Hubo enormes carcajadas, y Silamo le puso la mano en el hombro a Ígur.

– Más vale que afinéis en vuestras sabias deducciones, no he llegado hasta aquí para ser achicharrado delante de la Puerta -dijo el Caballero.

Debrel continuó.

– Creemos saber cuáles son las seis estrellas, y conocemos su disposición en el firmamento; la gran pregunta es: ¿Cómo están situados los seis puntos fotosensibles que tienen que recibir la luz? Sólo hay una respuesta razonable, si vemos el pentágono estrellado de la Puerta, que tiene seis ojos, uno en cada punta, y el otro en la intersección de las uniones entre los vértices superiores cruzados del pentágono regular interior. Y ahí continúa el problema, porque para trazar los orificios del disco selectivo que interpondremos tenemos que saber antes que nada la medida del pentágono estrellado, después la orientación y finalmente qué estrella corresponde a cada ojo. Para empezar, interpreto que la posición del sexto ojo se ha escogido con la idea de distinguir una de las cinco puntas, porque si no fuera así se habría situado en el centro geométrico de la figura. Por lo tanto, tenemos de entrada un vértice especial, y también, por lo tanto, un eje. Silamo y yo creemos que se trata del eje Norte-Sur, y que en ese sentido está situado el pentágono estrellado en la base. Lo confirma el hecho de que la Puerta de la Falera está situada perfectamente al Norte, por lo tanto tenemos resuelto el problema de la orientación: la estrella de la Puerta se transporta al Rotor no por abatimiento, sino por giro con desplazamiento. Ahora pensemos en la correspondencia de las estrellas con los ojos, porque no hay duda de que cada sensor debe ser estimulado por el tipo espectral propio de cada estrella, y por su intensidad lumínica aparente.

– ¿Y si es un día de niebla? -preguntó Sadó.

– El registro no se rige por los valores absolutos, sino por los relativos.

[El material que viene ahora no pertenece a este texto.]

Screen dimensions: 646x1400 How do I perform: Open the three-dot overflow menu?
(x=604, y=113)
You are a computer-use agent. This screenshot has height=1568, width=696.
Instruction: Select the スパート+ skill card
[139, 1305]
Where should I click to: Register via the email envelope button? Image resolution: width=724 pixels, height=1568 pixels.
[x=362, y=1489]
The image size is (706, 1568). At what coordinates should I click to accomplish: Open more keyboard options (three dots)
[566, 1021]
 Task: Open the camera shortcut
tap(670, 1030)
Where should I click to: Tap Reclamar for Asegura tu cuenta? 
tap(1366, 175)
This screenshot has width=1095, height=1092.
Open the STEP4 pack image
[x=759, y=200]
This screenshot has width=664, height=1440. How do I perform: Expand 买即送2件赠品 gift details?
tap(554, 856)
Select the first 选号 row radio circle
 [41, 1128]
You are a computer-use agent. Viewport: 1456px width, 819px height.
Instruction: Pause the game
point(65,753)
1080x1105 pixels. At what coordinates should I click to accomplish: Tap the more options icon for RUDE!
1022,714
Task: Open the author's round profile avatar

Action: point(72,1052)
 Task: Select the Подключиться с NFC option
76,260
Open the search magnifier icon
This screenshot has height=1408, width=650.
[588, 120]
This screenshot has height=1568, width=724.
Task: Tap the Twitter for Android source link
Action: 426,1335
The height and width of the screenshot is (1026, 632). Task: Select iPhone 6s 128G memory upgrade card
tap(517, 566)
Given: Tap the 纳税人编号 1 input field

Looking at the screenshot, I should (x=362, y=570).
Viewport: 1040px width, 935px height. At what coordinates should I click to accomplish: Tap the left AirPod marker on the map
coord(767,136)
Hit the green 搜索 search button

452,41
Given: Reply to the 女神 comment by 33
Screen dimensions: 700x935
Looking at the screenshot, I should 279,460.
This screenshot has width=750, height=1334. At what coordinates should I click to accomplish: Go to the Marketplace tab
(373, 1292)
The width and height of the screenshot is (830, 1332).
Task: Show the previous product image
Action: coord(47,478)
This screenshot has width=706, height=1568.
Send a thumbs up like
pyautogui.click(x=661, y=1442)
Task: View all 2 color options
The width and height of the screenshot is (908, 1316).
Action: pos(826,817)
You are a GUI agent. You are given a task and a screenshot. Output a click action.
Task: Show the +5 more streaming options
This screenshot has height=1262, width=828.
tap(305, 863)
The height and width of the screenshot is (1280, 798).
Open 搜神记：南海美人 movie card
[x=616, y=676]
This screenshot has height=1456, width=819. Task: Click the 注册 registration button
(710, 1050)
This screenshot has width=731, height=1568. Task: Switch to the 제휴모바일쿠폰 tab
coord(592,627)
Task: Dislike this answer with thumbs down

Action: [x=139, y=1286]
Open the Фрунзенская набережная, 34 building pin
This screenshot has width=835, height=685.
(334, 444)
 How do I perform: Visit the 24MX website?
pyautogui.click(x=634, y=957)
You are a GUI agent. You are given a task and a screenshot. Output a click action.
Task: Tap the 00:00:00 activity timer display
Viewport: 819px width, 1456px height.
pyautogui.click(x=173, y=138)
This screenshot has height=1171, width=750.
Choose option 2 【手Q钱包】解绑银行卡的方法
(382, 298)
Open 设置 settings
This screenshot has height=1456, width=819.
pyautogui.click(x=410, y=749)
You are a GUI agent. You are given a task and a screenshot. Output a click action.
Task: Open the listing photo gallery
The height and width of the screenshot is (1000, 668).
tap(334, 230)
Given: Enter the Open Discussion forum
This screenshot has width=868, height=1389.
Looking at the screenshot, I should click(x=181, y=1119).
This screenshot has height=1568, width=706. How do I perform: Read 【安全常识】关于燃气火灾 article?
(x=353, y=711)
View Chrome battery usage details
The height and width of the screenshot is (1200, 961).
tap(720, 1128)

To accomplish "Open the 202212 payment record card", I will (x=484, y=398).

Si el día no es claro, será así en todo el cielo, y la relación de luminosidad, pongamos por caso, entre Canopus y Vindemiatrix, se mantendrá; y, como ya he dicho, en el caso de que se interponga una nube delante de una estrella, el sensor actuará por radiaciones. Al principio -Debrel mostró un plano del cielo donde figuraban las seis estrellas, unidas los Tres en triángulo, los Dos por una línea, y Arcturus rodeado de un doble círculo rojo- pensamos en una transposición inmediata: Arcturus en medio, Algol en el vértice superior, bastante verosímil tratándose de la Cabeza, y después, en sentido horario, Aldebarán, Canopus, Vindemiatrix y Thuban; pero el problema es que la lectura orientada del triángulo de los Tres indica inversión, con la punta hacia abajo, y la punta es Canopus.